Önder Apo bu duruşu temsil ediyor. Barış içinde, siyasi çözüm stratejisini, çizgisini temsil ediyor ve hep o çizgide olacak. Önderliğimiz öyle bir çözümün stratejik temsilciliğini yapıyor. Biz ise Devrimci Halk Savaşı temelinde, Demokratik Konfederalizmi inşa edip iç içe bir mücadeleyle kendi çözümümüzü, kendi öz gücümüzle yaratmayı esas alıyoruz. Biz savaş ve mücadele gücüyüz. Önderlik barış, diyalog ve uzlaşma gücüdür.

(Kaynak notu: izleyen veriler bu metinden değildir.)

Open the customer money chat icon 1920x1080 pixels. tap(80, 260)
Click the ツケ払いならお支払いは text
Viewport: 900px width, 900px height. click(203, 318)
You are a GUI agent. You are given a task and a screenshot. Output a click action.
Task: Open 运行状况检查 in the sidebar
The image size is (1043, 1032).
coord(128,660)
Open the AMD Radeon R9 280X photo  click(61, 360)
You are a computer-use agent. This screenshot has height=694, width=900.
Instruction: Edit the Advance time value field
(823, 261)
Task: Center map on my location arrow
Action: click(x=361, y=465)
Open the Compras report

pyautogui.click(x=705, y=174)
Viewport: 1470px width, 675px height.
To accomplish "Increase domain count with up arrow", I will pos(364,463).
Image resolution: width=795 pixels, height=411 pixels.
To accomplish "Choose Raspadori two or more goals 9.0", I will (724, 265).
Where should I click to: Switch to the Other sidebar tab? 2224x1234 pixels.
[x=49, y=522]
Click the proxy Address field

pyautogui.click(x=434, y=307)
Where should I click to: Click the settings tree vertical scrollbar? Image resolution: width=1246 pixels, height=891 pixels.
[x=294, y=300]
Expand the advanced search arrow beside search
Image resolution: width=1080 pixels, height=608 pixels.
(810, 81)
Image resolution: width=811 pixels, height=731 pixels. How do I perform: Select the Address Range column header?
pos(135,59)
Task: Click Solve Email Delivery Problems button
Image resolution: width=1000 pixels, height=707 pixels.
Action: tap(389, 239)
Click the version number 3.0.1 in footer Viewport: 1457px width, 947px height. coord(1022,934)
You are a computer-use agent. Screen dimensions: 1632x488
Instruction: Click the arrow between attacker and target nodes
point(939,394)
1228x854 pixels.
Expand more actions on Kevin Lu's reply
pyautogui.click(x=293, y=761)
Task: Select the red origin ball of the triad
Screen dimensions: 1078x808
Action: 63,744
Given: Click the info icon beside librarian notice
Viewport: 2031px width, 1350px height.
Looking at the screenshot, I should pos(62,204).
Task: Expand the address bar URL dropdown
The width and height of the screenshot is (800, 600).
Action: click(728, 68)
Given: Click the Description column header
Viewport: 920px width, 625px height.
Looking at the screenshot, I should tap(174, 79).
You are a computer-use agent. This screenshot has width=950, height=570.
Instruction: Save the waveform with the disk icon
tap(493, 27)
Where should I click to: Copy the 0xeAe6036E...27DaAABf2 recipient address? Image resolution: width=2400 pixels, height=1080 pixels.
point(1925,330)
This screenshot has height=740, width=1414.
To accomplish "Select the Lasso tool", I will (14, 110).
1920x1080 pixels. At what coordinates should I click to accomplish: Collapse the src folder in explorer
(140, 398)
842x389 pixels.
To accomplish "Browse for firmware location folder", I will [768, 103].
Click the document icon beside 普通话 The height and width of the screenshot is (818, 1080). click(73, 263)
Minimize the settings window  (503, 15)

Eğer Kürt sorunuyla ilgili taraflardan bu yönlü uzlaşmaya dayalı çözüm arayışı gelişirse ve Önderliğimiz buna ikna olur, bizden de böyle bir talepte bulunursa biz ona da açık olacağız. Öyle bir talebe, çağrıya olumlu yanıt vereceğiz. Böyle bir tutum içinde olduğumuzu baştan taahhüt ediyoruz.
Bundan sonraki pratiğimizi, ideolojik, siyasi, askeri çalışmalarımızı sırf “böyle bir durum ortaya çıksın, Önderlikle diyalogun önü açılsın, diyalog gelişsin” diye yapmıyoruz. Biz devleti geriletip Demokratik Konfederalizmi kendi öz gücümüzle örgütlemenin mücadelesini esas alıyoruz. Yaklaşımımız bu temeldedir ve planlamamızı buna göre oluşturup, pratiğimizi buna göre geliştiriyoruz. Böyle bir durumda olmak diğerini reddetmiyor. Diğerine kapalı olmak anlamına gelmiyor. Fakat bizim çabalarımız artık oraya bağlı ve endeksli değildir. Tam tersine, öz gücümüzle devleti geriletip Demokratik Konfederalizmi örgütleme hedefine bağlıdır. Ama böyle bir mücadele içerisinde de karşıt taraflar eğer farklı çözüm arayışına girerlerse, KCK sistemini kabul edip Kürt halkının varlığını, iradesini, örgütlülüğünü tanırlarsa, bu temelde de bir çözüm ararlarsa, illa kavga ederek değil demokratik siyasi çözüm halinde yürütmeyi de bileceğiz. Buna da hep açık olacağız. Ama böyle bir beklenti içinde de olmayacağız. Bunu beklemeyeceğiz. Kendi mücadelemizi öz gücümüzle yürüteceğiz. Fakat böyle bir durum ortaya çıkarsa, onu değerlendirmeye de hazır olacağız.